The most valuable but overwhelming experiences for me so far have been speaking with deported migrants. At Grupo Beta we met 20-30 migrants who had just been deported and were waiting to receive or make telephone calls and to either travel back to their homes in Mexico or attempt to cruzar la frontera again to reach their homes in the U.S. I spoke with one young man who had crossed three times and had lived in the U.S. for a total of ten years. He told me he would not try to cross again because walking through the desert was too difficult and scary—the last time he had walked for three days and three nights. Another man had crossed at least six times without a problem and had been living in the U.S. for twelve years. He would not try again either because he claimed that there are just as few jobs on the U.S. side as there are in Mexico. There were also two fourteen-year old kids who were there. They had not tried crossing yet and were waiting for the rain to stop before attempting. They said they would not hire a coyote and didn’t seem to know much at all about the difficulty of trekking through the desert. Almost all of the youth migrants we spoke to at DIF stated that they crossed the border to look for work to help support their families back in Mexico. They said they had spent two days to a week walking through the desert. At least one had been trying to smuggle drugs.
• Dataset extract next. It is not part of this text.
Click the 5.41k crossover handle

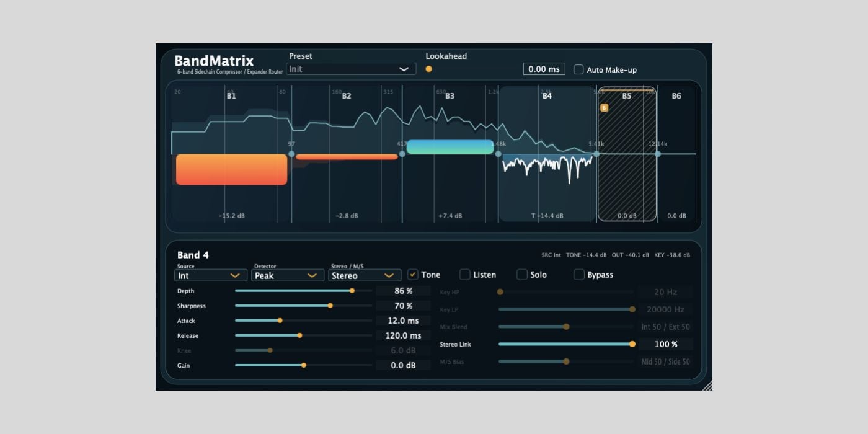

What has been most surprising is the migrants’ openness, especially the adults. They seem so willing to talk to us and to tell us about their experiences with border crossing. I was expecting more resistance. One of the young boys at DIF challenged us by asking how we plan to help the situation. This is something we are all thinking about but, at least for me, is difficult to answer. For now, I am on the border to learn. I don’t think it is very possible to change anything until I understand the complexities of immigration. Meeting with migrants is one way of acquiring this knowledge. But it would seem wrong to me to spend a semester here, listening to these people’s stories, if I were not planning to do something proactive. Few people have the opportunity to witness first hand what immigration is like. I must find a way to make this opportunity meaningful. I have no idea how I will do this but as my interests develop and my knowledge increases I will be more equipped to find a way. For now, I will tell as many people as I can about my experiences on the border so that more of us will be aware of the injustices in our country and the human rights violations that our government supports.